Shelly devices connected through a managed Wi-Fi network

Repeated Shelly Wi-Fi disconnections on a managed network may be caused by roaming policies, radio design, addressing, firmware, or power. This guide explains how to establish a stable UniFi IoT baseline, test each variable individually, and decide when assigning a fixed device to one access point is appropriate.

When a Shelly device repeatedly disconnects and reconnects, the device is not necessarily the only part of the system to investigate. In a managed Wi-Fi network, access points and clients continuously make decisions about association, signal quality, roaming, channels, and transmit power. Features that improve mobility for laptops and phones may not produce the same result for fixed IoT devices.

Community reports from both Ubiquiti UniFi and TP-Link Omada installations describe a similar pattern: modern mobile devices roam successfully, while some Shelly, camera, and Tuya devices become unstable when encouraged to move between access points.

The practical response is not to disable every advanced feature without investigation. It is to establish a simple, measurable IoT baseline and then add features back one at a time.

Important: The settings below are a troubleshooting baseline, not a universal configuration standard. Shelly models, access points, firmware, interference, building materials, and network scale all affect the result.

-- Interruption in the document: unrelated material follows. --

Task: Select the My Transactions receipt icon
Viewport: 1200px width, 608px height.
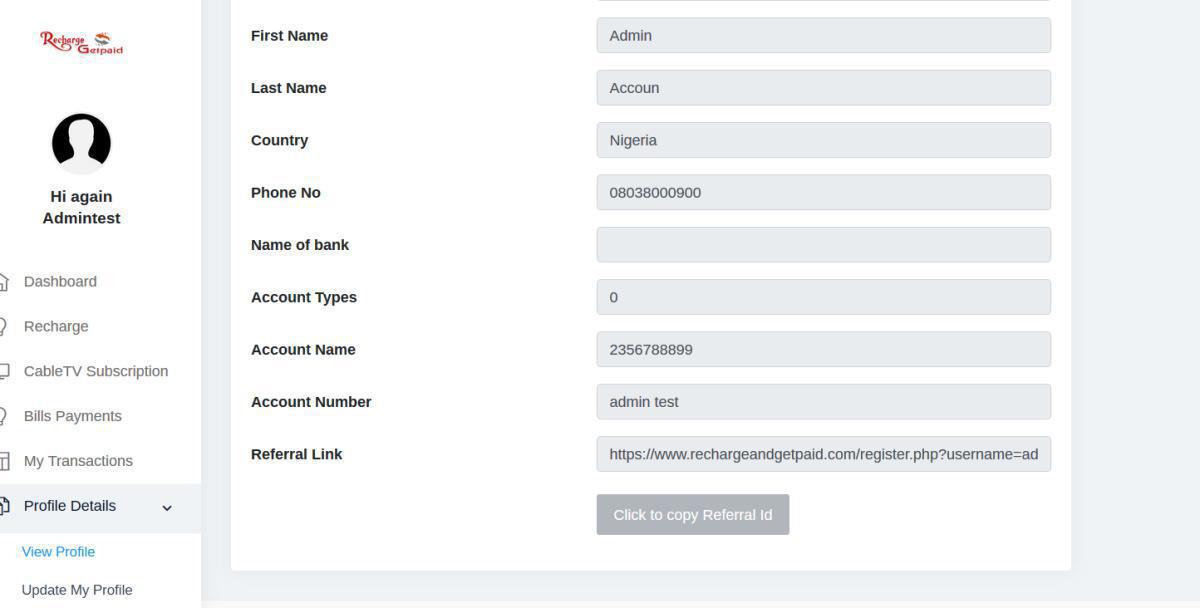Action: [6, 461]
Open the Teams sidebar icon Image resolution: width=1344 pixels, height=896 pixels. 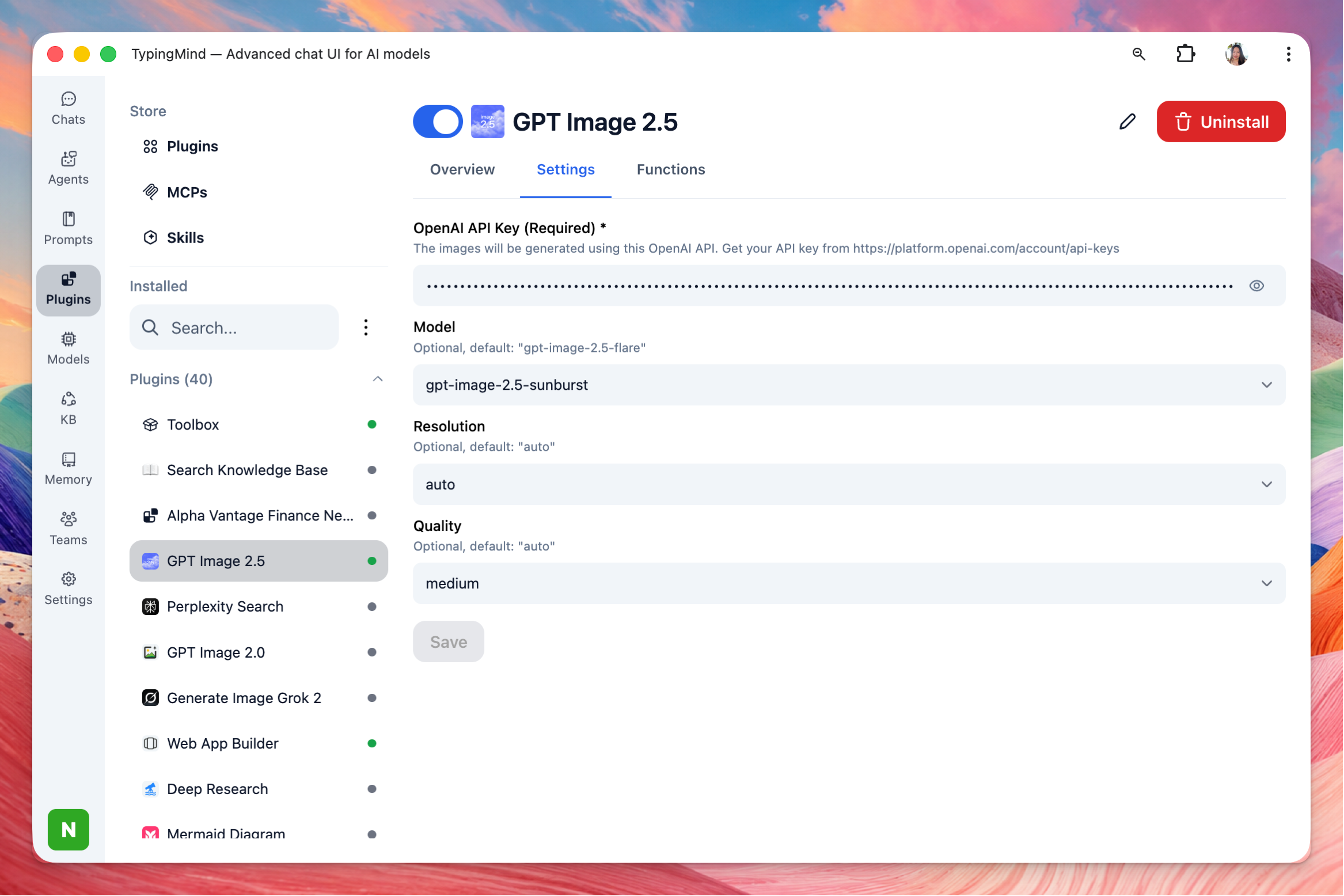coord(68,529)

Specialist review note: A UniFi equipment specialist reviewed the general direction and agreed with the main approach, but emphasized two points: keep Shelly devices on a dedicated SSID with roaming disabled where possible, and avoid AP locking unless the signal situation is genuinely poor. UniFi rolling upgrades normally move clients away from an access point before firmware is applied, so AP locking can remove a useful maintenance behavior.

Start by Confirming the Symptom

A device shown as offline in an application does not automatically indicate a Wi-Fi roaming problem. Similar symptoms can be caused by:

  • weak or inconsistent 2.4 GHz coverage;

  • radio interference or crowded channels;

  • DHCP lease or address conflicts;

  • incompatible security settings;

  • device firmware;

  • unstable power or a device reboot;

  • cloud or internet connectivity rather than local Wi-Fi;

  • aggressive minimum-signal or roaming policies.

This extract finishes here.